Anneliese und Waltraud probierten es mit Annelieses Eltern und Waltrauds Mutter Emma, wieder in‘s Gespräch zu kommen – Manfred hatten die Beiden schon abgeschrieben. Das war nicht so einfach, denn Manfred beobachte seine Angetraute sehr genau. Wohin sie ging – das war schlicht unmöglich, dass er nicht dahinterkam. Er war ein richtiger Kontrollfreak, der seine Augen nicht von Emma lassen konnte. Trotzdem gelang ihr hin und wieder die Flucht – da regte er sich fürchterlich darüber auf. Er wurde aber nie handgreiflich gegen sie, das war schon immerhin etwas.

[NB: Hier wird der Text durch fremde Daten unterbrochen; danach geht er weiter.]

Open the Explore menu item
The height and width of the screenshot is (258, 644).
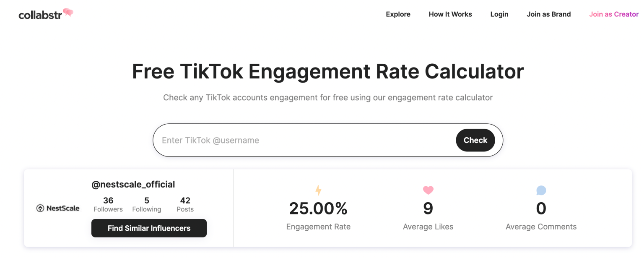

Dennoch war es lästig. Emma fühlte sich in den „Bund Deutscher Mädel (BDM)“ versetzt, den sie in den letzten Kriegsjahren „genießen“ durfte. Ihr Mann war extrem kontrollsüchtig, vom Tag ihrer Hochzeit an blühte er vollkommen auf und ließ ihr keine Ruhe mehr. Emma glaubte, dass er ein Doppelleben führte – als normaler Mitarbeiter bei Gericht und als Geheimagent oder Detektiv. Auch im Job findet man solche Menschen: Vorgesetzte, die ihre Angestellten überwachen, Kollegen, die lieber alles selbst erledigen, statt Arbeit abzugeben. Kontrolle auf Schritt und Tritt sowie das Ausspionieren von Handy- oder E-Mail-Postfach.

Er war ein Nazi „der ersten Stunde“ gleich im März 1938, als es vollkommen ungefährlich war – die „Braunen“ hatten die Macht übernommen. Er nahm auch an Aufzügen teil, wo „Heil Hitler“ gerufen wurde, sinn- und zwecklos, aber die „Gemeinschaft“ hochhaltend. Manfred schaffte es irgendwie – unter Hinweis auf seine Beschäftigung bei der Rechtspflege – dem Wehrdienst zu entgehen. Er schob bis Kriegsende eine ruhige Kugel beim sogenannten Volksgerichtshof, Wiener Abteilung. Nachdem sich Österreich für eine zeitliche Befristung der Sühnemaßnahmen für ehemalige Nationalsozialisten und Nationalsozialistinnen einsetzte, wurde auf Vorschlag der Sowjetunion 1948 eine „Minderbelastetenamnestie“ durchgeführt. Diese betraf 90% aller registrierten Personen und beendete die Entnazifizierung Österreichs als Massenerscheinung.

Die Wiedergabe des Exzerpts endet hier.